Il detonatore di questo post: una latta di Hal O' The Wynd invecchiata tre anni.


- il terzo motivo è probabilmente il più valido in un'ottica epicurea: molti tabacchi invecchiando cambiano in meglio. Succede un po' come per le persone: l'età smussa certi spigoli, arrotonda certe asprezze e tende a rivelare la personalità più autentica. I tabacchi che maggiormente beneficiano di lunghi soggiorni nel caveau sono quelli con le più alte percentuali di zuccheri, grazie ai quali i batteri presenti nel tabacco possono continuare a lungo la loro opera: e quindi senza dubbio i Virginia, e più quelli chiari che quelli scuri. Basta solo un anno di invecchiamento per tirar fuori da miscele come il Golden Glow di Samuel Gawith o il Capstan giallo una struttura e una profondità assolutamente insospettabili nel prodotto fresco. Anche le miscele inglesi si giovano di un po' di sosta in dispensa: in questo caso però c'è da tener conto che la tendenza all'amalgama e all'arrotondamento potrebbe sul lunghissimo termine far perdere un po' di incisività a questi tabacchi.
I cosiddetti "naturali" (miscele a base di Burley, Kentucky, tabacchi bruni francesi, Semois) non risentono particolarmente della stagionatura, nè in meglio nè in peggio: e ciò si spiega col tenore relativamente basso di zuccheri di questi tabacchi; infine gli aromatizzati al caffè, alla fragola o al tiramisù conviene - se proprio non si riesce a lasciarli sugli scaffali del tabaccaio - fumarseli il più "freschi" possibile, prima che l'aromatizzazione evapori e lasci percepire la qualità in genere mediocre delle foglie utilizzate.
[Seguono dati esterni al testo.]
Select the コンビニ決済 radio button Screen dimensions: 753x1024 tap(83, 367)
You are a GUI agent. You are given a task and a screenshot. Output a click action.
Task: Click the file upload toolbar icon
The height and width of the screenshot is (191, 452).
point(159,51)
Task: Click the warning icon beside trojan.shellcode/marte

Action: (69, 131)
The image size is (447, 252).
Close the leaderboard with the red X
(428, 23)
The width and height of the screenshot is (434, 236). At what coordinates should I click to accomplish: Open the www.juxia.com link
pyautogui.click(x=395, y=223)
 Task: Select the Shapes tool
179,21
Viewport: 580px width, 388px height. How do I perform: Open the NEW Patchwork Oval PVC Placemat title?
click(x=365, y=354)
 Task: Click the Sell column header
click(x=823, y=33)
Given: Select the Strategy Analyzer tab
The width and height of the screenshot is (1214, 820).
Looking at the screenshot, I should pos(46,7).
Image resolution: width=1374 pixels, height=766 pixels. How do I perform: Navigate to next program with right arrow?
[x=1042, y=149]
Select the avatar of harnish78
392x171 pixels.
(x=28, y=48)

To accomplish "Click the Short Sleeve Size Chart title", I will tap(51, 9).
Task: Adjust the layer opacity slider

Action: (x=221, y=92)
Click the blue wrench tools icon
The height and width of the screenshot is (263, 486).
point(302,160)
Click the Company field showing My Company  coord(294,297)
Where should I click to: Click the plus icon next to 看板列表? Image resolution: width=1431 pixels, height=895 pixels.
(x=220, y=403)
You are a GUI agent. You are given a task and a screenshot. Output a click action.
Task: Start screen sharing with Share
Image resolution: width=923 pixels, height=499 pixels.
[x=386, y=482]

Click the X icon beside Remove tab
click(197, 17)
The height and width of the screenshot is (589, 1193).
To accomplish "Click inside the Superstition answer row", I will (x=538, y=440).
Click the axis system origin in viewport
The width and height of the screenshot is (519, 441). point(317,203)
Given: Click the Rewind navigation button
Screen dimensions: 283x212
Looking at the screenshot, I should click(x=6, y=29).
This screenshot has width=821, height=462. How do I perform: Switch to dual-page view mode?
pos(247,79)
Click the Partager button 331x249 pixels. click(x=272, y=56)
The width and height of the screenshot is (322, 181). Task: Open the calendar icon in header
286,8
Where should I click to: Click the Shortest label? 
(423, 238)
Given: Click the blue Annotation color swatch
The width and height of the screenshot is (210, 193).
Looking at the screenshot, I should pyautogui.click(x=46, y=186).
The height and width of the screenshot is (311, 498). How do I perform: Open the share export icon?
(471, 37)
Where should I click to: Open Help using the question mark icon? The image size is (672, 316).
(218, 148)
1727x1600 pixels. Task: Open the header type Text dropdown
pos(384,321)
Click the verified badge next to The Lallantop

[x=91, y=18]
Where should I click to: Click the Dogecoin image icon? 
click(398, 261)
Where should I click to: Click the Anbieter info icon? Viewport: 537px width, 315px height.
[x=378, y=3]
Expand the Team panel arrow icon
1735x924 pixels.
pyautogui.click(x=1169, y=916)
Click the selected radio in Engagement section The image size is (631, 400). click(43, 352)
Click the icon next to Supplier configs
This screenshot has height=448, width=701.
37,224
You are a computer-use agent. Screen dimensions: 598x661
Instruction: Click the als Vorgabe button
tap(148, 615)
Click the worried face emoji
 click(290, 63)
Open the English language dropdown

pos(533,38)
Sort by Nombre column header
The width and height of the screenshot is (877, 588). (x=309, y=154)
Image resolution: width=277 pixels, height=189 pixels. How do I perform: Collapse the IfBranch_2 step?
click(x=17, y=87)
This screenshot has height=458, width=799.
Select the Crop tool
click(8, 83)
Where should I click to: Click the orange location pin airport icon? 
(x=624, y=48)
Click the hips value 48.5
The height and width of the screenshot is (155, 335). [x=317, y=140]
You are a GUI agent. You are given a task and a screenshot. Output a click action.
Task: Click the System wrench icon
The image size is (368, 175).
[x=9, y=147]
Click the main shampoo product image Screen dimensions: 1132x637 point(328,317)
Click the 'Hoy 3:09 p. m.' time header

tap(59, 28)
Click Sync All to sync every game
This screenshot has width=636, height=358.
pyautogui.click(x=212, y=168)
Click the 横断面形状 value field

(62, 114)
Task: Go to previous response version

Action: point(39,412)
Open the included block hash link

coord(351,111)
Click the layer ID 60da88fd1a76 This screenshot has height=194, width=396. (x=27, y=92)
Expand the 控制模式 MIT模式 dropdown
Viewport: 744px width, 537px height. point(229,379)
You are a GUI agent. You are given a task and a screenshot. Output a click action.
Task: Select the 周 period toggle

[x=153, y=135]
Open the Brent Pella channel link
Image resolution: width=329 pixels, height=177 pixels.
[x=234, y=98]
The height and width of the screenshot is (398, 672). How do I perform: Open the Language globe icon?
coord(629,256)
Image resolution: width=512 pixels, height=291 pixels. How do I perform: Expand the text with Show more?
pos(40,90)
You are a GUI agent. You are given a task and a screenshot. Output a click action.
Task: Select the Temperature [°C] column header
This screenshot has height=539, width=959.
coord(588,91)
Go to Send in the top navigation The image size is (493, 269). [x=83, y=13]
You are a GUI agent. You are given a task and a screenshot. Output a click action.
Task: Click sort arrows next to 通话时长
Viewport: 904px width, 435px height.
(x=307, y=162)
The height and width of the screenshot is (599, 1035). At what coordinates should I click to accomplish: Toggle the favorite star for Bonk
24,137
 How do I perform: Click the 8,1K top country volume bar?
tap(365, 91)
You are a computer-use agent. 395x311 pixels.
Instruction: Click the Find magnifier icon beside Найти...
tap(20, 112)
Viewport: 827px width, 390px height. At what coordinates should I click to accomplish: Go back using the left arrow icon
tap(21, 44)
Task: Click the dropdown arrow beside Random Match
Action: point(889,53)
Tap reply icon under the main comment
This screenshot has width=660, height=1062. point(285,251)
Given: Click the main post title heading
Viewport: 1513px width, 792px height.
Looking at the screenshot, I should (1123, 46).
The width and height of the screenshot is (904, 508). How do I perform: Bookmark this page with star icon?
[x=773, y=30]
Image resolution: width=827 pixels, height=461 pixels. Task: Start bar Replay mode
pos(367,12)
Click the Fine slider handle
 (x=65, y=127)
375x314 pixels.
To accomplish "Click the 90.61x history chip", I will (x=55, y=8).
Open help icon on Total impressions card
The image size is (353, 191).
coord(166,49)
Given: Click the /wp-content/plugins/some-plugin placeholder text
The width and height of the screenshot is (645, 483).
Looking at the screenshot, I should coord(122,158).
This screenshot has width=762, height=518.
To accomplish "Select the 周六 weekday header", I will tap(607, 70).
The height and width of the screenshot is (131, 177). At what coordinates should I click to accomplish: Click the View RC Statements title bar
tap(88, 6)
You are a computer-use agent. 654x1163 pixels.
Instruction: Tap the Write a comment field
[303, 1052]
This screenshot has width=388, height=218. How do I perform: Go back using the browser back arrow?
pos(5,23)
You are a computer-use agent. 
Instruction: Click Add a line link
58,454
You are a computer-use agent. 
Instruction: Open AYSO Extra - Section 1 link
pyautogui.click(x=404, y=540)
Tanto per dare qualche numero di riferimento: i Virginia evolvono sostanzialmente all'infinito, anche se si tratta di un processo asintotico. I cambiamenti più spettacolari avvengono di norma nei primi cinque-dieci anni, ma ad avere costanza l'invecchiamento può essere spinto anche molto ma molto oltre: non è possibile dare a parole un'idea di quello che può essere fumare un Virginia (o un Virginia-Perique) stagionato quindici o vent'anni.
Le miscele col Latakia raggiungono probabilmente il loro apogeo dopo tre-cinque anni, ma è una tipologia di tabacco per la quale contano molto i gusti personali e la specifica miscela: avendo avuto modo di confrontarli, io ad esempio preferisco lo Skiff relativamente "fresco", mentre il Samarra di Pease è a mio giudizio decisamente migliore dopo qualche anno di riposo.
Ma c'è anche dell'altro: a mio modo di vedere invecchiare tabacco ha - oltre a quella pratico-edonistica - una valenza prettamente morale, dato che è un'attività (ammesso si possa definirla tale) che insegna il valore del tempo che passa, illumina i benefici della tranquillità e del riposo e soprattutto dimostra luminosamente che non tutto è in vendita. Non importa quale cifra siate disposti a spendere per comprare tabacco, ma per avere un Virginia invecchiato vent'anni vi ci vorranno vent'anni e non un giorno di meno (a meno ovviamente che non bariate comprando scatole già invecchiate, il che peraltro non toglie validità all'affermazione).
E infine, forse la cosa più importante di tutte è che fumare tabacco stagionato significa ritrovare e far passare attraverso quei condotti di radica e di ebanite un po' di ciò che eravamo. Significa riappropriarci di frammenti di noi stessi di cui magari avevamo perso finanche il ricordo. E' una piccola madeleine ma senza zucchero e senza grassi: chi l'ha detto che fumare "nuoce gravemente alla salute"?